By Geeta Gurnani, IBM Technology CTO and Technical Sales Leader, IBM India & South Asia
With the customer’s power of influence widening, the financial services industry in India needs to cater to the seamless and intuitive digital-first experience their customers expect. A recent YouGov survey in India found that nearly a quarter of respondents had switched to digital-friendly or digital-only banks, while at least half were planning to do so. Therefore, it is imperative that financial institutions, like banks and insurance companies, reimagine customer-driven experiences while they balance tighter regulations around data security and privacy. This is compelling financial institutions to build tech infrastructure that is open, scalable, elastic, and collaborative. Under these circumstances, many of them have begun modernizing however it is mostly being done in patchwork. In order to accelerate their transformation journey, financial institutions must adopt a holistic and progressive approach to cloud adoption (focussing on a hybrid cloud strategy) in order to take advantage of cost efficiencies and keep customers’ sensitive data safe and meet regulator expectations.
The role of cloud in getting modernization right
In their effort to modernize, Indian financial institutions are increasingly looking to the cloud to upgrade existing applications, provide greater flexibility and partner with ISVs, SaaS vendors and fintechs. However, as technology continues to evolve, it introduces vulnerabilities that could endanger them as well as their ecosystem partners. This has tightened compliance needs in an industry that’s already heavily regulated.

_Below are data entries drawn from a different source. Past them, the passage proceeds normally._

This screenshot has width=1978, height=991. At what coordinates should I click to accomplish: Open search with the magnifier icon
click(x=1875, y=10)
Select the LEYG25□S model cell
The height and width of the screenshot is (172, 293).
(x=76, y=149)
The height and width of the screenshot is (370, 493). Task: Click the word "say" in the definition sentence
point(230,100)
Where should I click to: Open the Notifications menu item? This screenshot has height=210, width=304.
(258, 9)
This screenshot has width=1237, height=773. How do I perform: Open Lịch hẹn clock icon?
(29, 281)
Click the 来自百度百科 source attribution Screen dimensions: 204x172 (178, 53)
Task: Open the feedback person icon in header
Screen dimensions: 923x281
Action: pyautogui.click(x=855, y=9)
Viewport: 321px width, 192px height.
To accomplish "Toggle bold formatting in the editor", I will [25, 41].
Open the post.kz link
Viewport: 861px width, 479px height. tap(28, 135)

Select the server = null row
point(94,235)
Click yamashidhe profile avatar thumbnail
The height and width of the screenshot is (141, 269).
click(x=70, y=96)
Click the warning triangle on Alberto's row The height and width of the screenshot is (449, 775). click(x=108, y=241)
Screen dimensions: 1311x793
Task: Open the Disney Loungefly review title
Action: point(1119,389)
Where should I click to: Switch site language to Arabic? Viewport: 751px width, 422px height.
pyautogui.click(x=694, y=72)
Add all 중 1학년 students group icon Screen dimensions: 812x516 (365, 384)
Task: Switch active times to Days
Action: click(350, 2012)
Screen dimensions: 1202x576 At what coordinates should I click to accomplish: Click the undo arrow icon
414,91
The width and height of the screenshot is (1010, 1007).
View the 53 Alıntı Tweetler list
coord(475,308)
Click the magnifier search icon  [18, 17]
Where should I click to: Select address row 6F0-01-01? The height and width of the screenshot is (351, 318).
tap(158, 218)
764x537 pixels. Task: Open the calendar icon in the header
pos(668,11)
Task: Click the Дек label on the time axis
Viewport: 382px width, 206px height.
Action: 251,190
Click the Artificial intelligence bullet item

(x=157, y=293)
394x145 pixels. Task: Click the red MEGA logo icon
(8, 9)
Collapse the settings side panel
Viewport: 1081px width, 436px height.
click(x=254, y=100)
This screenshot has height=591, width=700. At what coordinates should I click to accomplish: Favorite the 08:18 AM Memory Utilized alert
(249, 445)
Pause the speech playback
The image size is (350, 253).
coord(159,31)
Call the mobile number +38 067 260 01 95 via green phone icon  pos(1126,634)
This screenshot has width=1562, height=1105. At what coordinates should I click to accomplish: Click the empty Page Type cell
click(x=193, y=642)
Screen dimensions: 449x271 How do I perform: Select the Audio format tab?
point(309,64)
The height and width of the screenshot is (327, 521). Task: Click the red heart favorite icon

Financial institutions often opt for standard, quick-and-easy upgrades without fully assessing all the opportunities. While many take the other extreme by investing heavily in a rip-and-replace approach in their haste to modernise. Following either path increases the risk for the business. As digital infrastructure becomes more complex, businesses must avoid falling victim to the Frankencloud construct, which is a set of cloud deployments that are so disconnected it is difficult to navigate and nearly impossible to secure. The Frankencloud opens the door to third-and fourth-party risks creating blind spots that bad actors can exploit.
It is therefore imperative for financial institutions to have a holistic view across their entire infrastructure, partner with the right technology solutions providers and build a team equipped with the latest cloud skills.
The right cloud strategy for financial institutions
There is a strong correlation between hybrid cloud and digital transformation. Absence of a proper hybrid cloud strategy is a major challenge in realising the full potential of digital transformation. Some of the other challenges include simplifying the crowded IT landscape many organizations operate in, ensuring the right talent and operations are in place, integrating separate cloud security domains into a comprehensive game plan to defend against cyber adversaries and finally, maximizing the return on cloud investments.
A hybrid cloud approach can smoothen the path to modernisation while enabling strategic competitiveness. Here, financial institutions get to choose the right environment (combining on-prem, private, and public cloud) that addresses their industry-specific workloads, security and regulatory stipulations.
The first step is to align intent and business vision while fully understanding their need to modernise. With this, financial institutions will be strategically prepared to make the most of their IT investments and remain competitive in the long term. They can leverage a wider gamut of tools and apps to improve cost efficiency, productivity, establish a ready platform for innovation and reach customers in a phased manner. They can also tailor the technology environment to suit individual growth strategies and future business challenges. This forms the basis of progressive modernisation. An open hybrid cloud approach also enables multivendor portability while maintaining security at the core. This will help financial institutions to adhere to regulatory guidelines mandating multivendor portability for interoperability and addressing vendor lock-in problems.
While most Indian financial institutions have begun their transformation journey (some further ahead than others), they need to relook at their cloud strategy that supports modernisation in progressive steps. A hybrid cloud approach will provide significant benefits in the areas of:
- Greater infrastructure efficiency through optimization of the spend across the multi-cloud environment with more granular control over resources
- Improved regulatory compliance and security by drawing best-of-breed cloud security and regulatory compliance technologies and implement them across all environments in a consistent way.
- Improved developer productivity by expanding the adoption of agile methodologies that enable development teams to develop once and deploy to all clouds.
- Overall business acceleration which includes shorter product development cycles and time-to-market; faster response to customer feedback and stronger integration with partners to deliver new products and services.
In 2023 and beyond, the hybrid cloud will become indispensable to not just the financial services sector but almost all other sectors. Once financial institutions achieve hybrid cloud mastery, they will unlock innovation at an entirely new level while ensuring their environmental, social and governance (ESG) goals are met.